Insurance Bureau of Canada urges Parliament to finish its work on auto theft

TORONTO, Sept. 10 2009 – Insurance Bureau of Canada (IBC) today strongly urged parliamentarians to work together to ensure that Bill C-26, a sweeping piece of legislation targeting motor vehicle theft, is passed by the Senate as quickly as possible upon Parliament’s return on September 14.

“Canadians overwhelmingly support tougher laws against auto theft,” said Rick Dubin, Vice-President of Investigations for IBC. He continued, “So, too, did members of the House of Commons when they passed this bill unanimously in June. It would be a shame to see vital legislation like this die on the Order Paper with an election call.”
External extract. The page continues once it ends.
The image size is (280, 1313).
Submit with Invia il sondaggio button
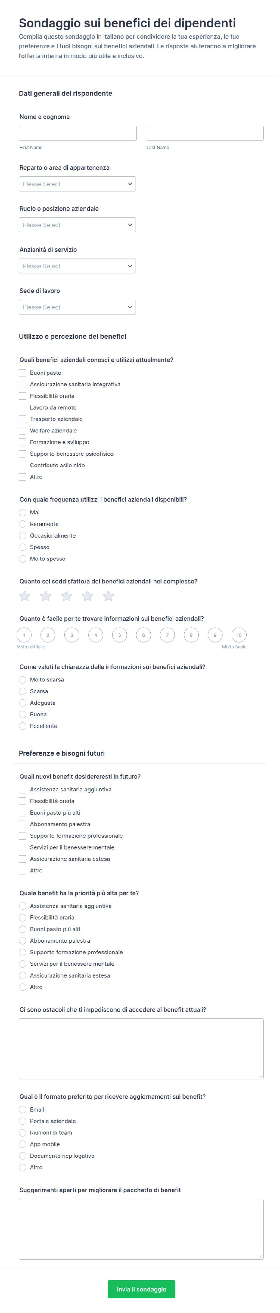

Pointing out that auto theft costs Canadians $1.2 billion a year, Dubin said that the public safety element of auto theft cannot be overlooked. “Every year, scores of Canadians are killed and injured by increasingly brazen auto thieves,” Dubin remarked. “Canadians who have had their lives turned upside down by auto theft deserve better than to have auto theft legislation die yet again because Parliament stopped working.”

Just this week, a large organized motorcycle theft ring was uncovered in Alberta. In Montreal, where theft for export is a huge problem, the recovery rate for stolen vehicles has plummeted to 31%. Police confirm that organized crime is primarily responsible for the burgeoning theft-for-export racket.

“Bill C-26 makes motor vehicle theft, tampering with a vehicle identification number (VIN) and trafficking in stolen property specific criminal offences, stiffens sentences, and gives Canada Border Services Agency the tools it needs to fight the export of stolen vehicles from our nation’s ports,” concluded Dubin. “We are asking parliamentarians to simply do their jobs, and not leave important work unfinished.”

About Insurance Bureau of Canada

Insurance Bureau of Canada is the national industry association representing Canada’s private home, car and business insurers. Its member companies represent nearly 95% of the property and casualty (P&C) insurance market in Canada. The P&C insurance industry employs over 110,000 Canadians, pays more than $6 billion in taxes to the federal, provincial and municipal governments, and has a total premium base of $38 billion.